The activists voiced their message and concerns in front of Flint City Hall on Tuesday. They say the effort is all about justice for residents in the city of Flint.

”We pay the highest rates in the nation for water, and we need a water affordability plan yesterday,” said Clair McClinton, a Flint water activist.

The small but mighty crowd brought a big message to the Flint City Council and Mayor Sheldon Neeley.

“They’re looking for some relief from these oppressive water rates,” McClinton said. “The other petition we have is to ban water shutoffs permanently.”

But the spoken word only goes so far.

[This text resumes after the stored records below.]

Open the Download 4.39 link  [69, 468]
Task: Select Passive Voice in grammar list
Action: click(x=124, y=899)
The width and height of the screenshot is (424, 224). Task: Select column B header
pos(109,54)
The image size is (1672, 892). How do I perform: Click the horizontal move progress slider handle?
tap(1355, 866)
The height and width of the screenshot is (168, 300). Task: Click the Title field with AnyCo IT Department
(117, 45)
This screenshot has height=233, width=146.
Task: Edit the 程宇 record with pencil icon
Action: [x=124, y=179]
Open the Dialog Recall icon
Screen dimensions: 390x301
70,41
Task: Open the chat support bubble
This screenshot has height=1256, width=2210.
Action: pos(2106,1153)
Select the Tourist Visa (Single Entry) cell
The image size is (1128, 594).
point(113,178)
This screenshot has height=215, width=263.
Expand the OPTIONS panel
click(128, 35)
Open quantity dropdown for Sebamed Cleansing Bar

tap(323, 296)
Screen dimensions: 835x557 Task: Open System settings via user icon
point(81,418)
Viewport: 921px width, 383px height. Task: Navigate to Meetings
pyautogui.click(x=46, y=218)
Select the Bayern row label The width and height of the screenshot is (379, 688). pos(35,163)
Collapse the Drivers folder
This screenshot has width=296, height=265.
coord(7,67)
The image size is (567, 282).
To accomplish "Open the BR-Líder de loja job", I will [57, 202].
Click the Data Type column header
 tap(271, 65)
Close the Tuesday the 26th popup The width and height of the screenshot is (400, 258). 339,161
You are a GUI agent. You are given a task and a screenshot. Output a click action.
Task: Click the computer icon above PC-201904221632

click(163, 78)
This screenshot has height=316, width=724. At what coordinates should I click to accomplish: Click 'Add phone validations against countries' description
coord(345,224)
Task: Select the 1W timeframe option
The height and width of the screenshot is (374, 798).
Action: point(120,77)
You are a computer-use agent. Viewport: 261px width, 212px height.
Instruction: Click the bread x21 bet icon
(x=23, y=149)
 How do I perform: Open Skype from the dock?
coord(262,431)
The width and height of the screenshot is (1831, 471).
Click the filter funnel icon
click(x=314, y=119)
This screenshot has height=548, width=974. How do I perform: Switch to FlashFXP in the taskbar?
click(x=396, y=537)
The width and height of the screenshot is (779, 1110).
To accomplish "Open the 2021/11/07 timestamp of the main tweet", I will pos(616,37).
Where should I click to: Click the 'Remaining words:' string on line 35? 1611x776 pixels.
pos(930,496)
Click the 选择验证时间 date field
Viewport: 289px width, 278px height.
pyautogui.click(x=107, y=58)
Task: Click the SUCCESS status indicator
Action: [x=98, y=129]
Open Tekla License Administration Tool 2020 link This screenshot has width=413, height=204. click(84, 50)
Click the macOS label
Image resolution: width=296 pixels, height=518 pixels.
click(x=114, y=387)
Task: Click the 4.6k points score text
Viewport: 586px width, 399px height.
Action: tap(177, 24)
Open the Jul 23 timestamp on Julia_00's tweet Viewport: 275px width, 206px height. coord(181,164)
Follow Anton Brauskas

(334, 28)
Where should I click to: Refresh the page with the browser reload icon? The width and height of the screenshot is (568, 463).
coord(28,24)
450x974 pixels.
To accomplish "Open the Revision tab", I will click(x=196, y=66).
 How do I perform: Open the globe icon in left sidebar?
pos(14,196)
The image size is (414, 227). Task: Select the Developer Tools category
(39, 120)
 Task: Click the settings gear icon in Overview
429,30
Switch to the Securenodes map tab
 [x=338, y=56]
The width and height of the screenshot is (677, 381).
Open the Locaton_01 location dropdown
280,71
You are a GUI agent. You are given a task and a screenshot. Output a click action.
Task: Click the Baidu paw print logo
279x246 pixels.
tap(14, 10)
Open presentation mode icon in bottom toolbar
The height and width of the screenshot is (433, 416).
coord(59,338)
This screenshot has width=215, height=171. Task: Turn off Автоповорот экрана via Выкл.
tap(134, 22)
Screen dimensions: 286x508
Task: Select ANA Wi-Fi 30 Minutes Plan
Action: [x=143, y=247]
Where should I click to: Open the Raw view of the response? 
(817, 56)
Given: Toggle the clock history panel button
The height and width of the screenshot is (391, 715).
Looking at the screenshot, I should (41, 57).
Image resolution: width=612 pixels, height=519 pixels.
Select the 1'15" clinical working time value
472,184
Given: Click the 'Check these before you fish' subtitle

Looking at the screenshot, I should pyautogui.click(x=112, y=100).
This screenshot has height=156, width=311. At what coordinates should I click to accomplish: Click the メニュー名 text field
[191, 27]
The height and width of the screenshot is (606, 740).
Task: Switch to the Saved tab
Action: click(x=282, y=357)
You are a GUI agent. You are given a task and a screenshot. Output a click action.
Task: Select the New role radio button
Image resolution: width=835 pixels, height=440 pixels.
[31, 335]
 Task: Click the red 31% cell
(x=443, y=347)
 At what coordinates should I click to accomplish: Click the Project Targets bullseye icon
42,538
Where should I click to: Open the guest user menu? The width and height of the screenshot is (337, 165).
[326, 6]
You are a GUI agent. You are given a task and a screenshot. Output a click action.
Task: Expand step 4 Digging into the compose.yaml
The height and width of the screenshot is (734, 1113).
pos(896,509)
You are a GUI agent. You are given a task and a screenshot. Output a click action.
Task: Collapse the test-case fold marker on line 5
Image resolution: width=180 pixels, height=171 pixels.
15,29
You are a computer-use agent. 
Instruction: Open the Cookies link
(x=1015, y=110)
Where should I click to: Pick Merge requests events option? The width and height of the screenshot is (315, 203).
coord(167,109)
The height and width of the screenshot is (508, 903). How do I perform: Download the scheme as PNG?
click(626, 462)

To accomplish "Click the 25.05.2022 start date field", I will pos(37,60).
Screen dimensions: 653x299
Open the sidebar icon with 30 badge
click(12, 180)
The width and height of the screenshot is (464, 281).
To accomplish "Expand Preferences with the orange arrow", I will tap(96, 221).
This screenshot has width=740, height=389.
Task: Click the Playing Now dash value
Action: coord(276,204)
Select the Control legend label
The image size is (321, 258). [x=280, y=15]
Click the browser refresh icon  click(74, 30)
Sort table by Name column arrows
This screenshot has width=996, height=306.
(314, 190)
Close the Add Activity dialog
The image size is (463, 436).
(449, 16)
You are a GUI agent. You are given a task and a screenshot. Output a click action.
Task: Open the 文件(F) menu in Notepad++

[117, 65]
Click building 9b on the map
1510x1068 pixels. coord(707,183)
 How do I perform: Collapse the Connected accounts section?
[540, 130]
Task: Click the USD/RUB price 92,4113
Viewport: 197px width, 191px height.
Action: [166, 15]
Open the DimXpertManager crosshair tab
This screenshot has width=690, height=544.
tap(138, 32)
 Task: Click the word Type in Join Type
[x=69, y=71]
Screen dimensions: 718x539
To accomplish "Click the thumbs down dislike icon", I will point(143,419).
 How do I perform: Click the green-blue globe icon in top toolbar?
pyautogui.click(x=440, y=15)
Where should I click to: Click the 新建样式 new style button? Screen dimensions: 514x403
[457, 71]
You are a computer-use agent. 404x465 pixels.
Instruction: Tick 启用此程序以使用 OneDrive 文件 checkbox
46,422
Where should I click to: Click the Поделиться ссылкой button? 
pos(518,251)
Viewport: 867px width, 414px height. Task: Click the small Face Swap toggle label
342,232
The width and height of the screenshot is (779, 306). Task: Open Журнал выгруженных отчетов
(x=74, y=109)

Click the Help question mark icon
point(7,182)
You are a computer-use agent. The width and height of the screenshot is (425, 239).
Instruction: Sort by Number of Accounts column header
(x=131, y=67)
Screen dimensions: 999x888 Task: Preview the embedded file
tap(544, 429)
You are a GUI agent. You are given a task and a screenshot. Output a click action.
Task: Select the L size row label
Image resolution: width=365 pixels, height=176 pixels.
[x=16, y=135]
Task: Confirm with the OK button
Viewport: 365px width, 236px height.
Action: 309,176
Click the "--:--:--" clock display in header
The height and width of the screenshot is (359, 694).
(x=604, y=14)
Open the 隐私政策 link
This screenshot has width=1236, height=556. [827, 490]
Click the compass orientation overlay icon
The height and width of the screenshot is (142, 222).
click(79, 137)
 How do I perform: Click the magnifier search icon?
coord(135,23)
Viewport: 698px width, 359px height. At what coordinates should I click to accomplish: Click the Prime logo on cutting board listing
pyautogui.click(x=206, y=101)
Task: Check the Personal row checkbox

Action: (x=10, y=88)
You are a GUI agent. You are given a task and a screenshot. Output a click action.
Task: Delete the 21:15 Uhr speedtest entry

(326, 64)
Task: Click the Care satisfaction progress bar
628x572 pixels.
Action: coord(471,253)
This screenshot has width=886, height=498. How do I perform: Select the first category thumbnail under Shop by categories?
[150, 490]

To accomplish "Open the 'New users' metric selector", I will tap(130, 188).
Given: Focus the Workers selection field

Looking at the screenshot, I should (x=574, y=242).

It’s why these petitions have the signatures of more than 500 residents from all nine wards in the city wanting justice, change and restoration of trust.

“We have watched and seen millions and millions of dollars come into this town and never reached the residents,” McClinton said.

Neeley said he’s not opposed to the activists’ message of making water ore affordable for Flint residents.

“I have not cut anyone’s water off due to lack of payments since I’ve been here for almost two years now,” he said. “This kind of thing probably should have been done many years ago.”

As for the water affordability plan, Neeley said the city is involved in an affordability study that eventually will determine a flat rate for water that all residents would pay. But he could not give a specific time frame for how soon that could come to fruition.

“We have a commodity. Commodities cost. But what is that cost going to be, and what’s going to be fair and affordable to residents inside the city of Flint?” Neeley said.

Activists hope the signed petitions will get the attention of Neeley and city council members so the two goals will become city ordinances. Many residents and water activists plan to attend upcoming council meetings to address the petitions.